O poder do “pet” pode ser utilizado no cenário de fundo, visando dar tempo aos personagens protagonistas para que possam resolver a situação sem serem tomados por forças avassaladoras. Notem que a ação principal se passa por meio dos jogadores e suas personagens, o NPC apenas auxilia, dando espaço para que os personagens brilhem.

O “pet” pode também servir como uma ferramenta puramente narrativa, ao demonstrar conhecer e se sentir seguro próximo a determinado antagonista, revelando que existe algo a mais na história que pode ter passado despercebido pelos jogadores/ personagens. As participações narrativas também podem estar vinculadas ao conhecimento sobre o passado ou alguma localização, o animal indicando a localização, ou pelo menos o caminho para a resolução.

Novamente o narrador deve cuidar para não transformar a sessão num “trilho”, que não permite a tomada de decisão dos jogadores. Estas ações podem se tornar efetivas num momento em que a sessão chega num impasse, em que os jogadores não sabem como agir, ou como leves sugestões que ajudem o processo de tomada de decisões dos jogadores.

Um companheiro para seu personagem de Hora de Aventura

Em todas as utilizações do “pet” trazidas até então, mesmo que pertençam a um personagem, o controle acaba sendo executado pelo narrador. Porém muitas vezes a demanda pelo companheiro animal vem do jogador, que solicitou exatamente por estar interessado em ter controle sobre ele.

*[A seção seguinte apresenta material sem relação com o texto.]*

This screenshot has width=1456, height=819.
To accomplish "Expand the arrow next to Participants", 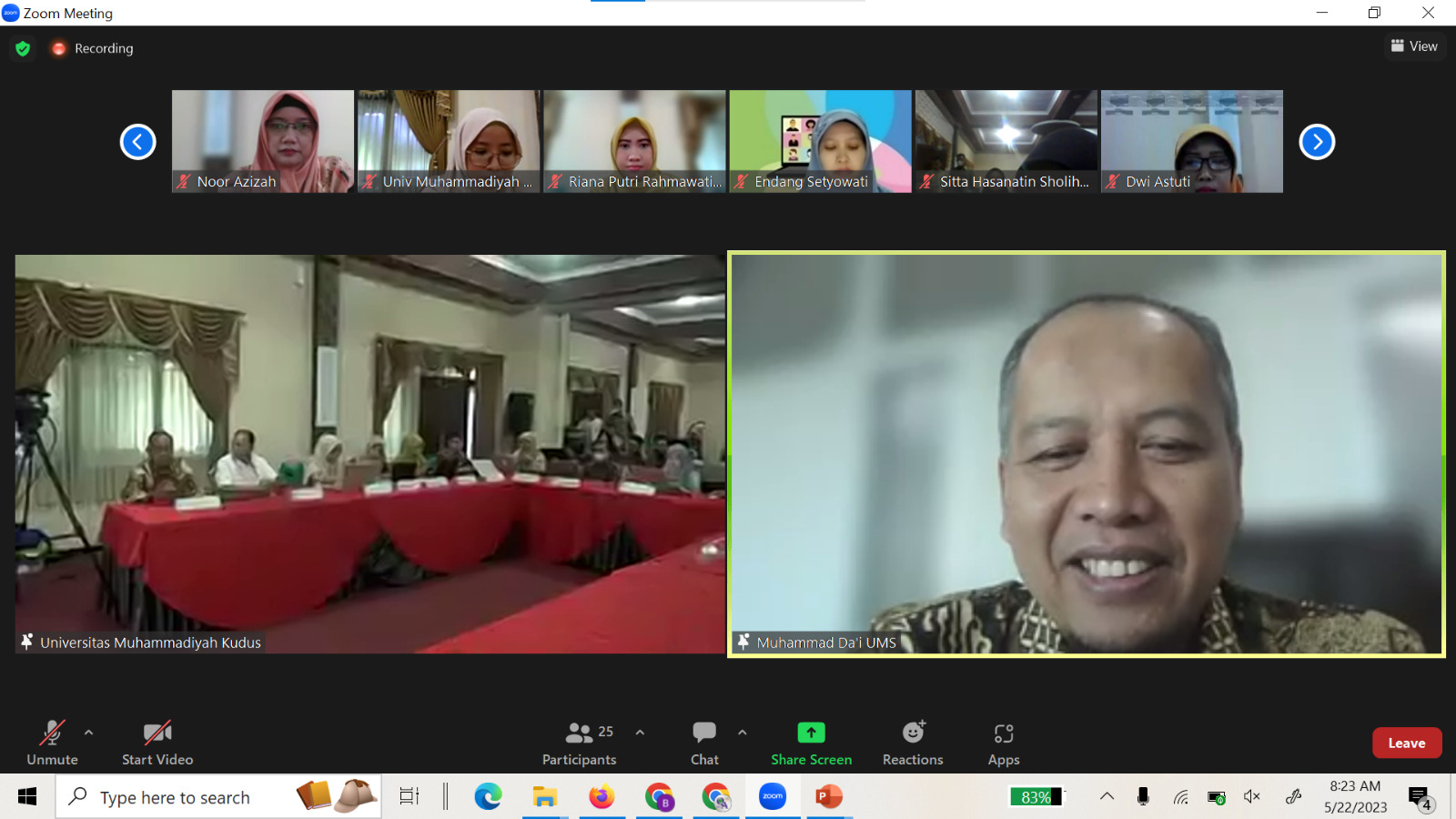I will pos(640,732).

Nestes casos, o uso como ferramenta de narrador diminui bastante, porém não se extingue. Há sempre a possibilidade de um animal se revelar algo mais, ser descoberto um passado velado, ou algo parecido.

De qualquer maneira, há uma questão emergente relacionada ao cuidado para que o animal companheiro não venha a causar um desequilíbrio no jogo. As habilidades do “pet” precisam ser contabilizadas como poderes da personagem do jogador. A personagem terá uma ação a mais por rodada e algumas características que poderão beneficiá-la de maneira evidente, principalmente se existir um elo empático entre os companheiros, permitindo que os dois compartilhem o que sentem e percebem do seu entorno.

A sugestão é limitar nesses casos o elo para quando os dois estão bem próximos, ou exigir um período de concentração bem intenso, em que o mínimo distúrbio de um lado ou de outro possa cortar esta condição, ou transformar o companheiro num alvo em potencial para os inimigos, causando assim um temor de mantê-los separados por muito tempo, principalmente em ambientes hostis.

Em Hora de Aventura, este companheiro pode ser uma versão em miniatura do próprio personagem, como um homúnculo, ou uma pequena criatura feita de um determinado elemento, representando a relação próxima entre o personagem do jogador e este elemento. O homúnculo poderia se desprender do corpo do personagem e ganhar forma animada, como pequenas guloseimas que saem do corpo feito de bala do personagem. Uma fada ou uma pequena criatura feita de doce poderia auxiliar a representar o lugar de onde a personagem veio, ou por onde ele passou. Desta forma ficam evidentes algumas relações da personagem com um determinado grupo ou região.

Uma opção bem prática é acrescentar o companheiro como uma proeza na ficha do personagem, desta forma o jogador precisa abrir mão de outra proeza para poder usufruir do seu tão desejado “pet”. Para caracterizar melhor a ideia de ser um “pet” e não apenas uma habilidade do personagem, pode ser feito uma pequena ficha com a descrição dele, um pequeno desenho e qual (ou quais) atributo(s) do personagem ele pode usar como sendo dele.

Na ficha do personagem pode ter uma proeza chamada “Companheiro” e a ficha do companheiro incluir apenas um atributo excepcional.

 

Exemplo de pet como habilidade extra do jogador:

 

Exemplo de pet como habilidade extra do jogador

O “pet” utilizado pelo narrador pode ter uma versão reduzida de uma ficha de NPC, com um ou dois atributos e proezas disponíveis.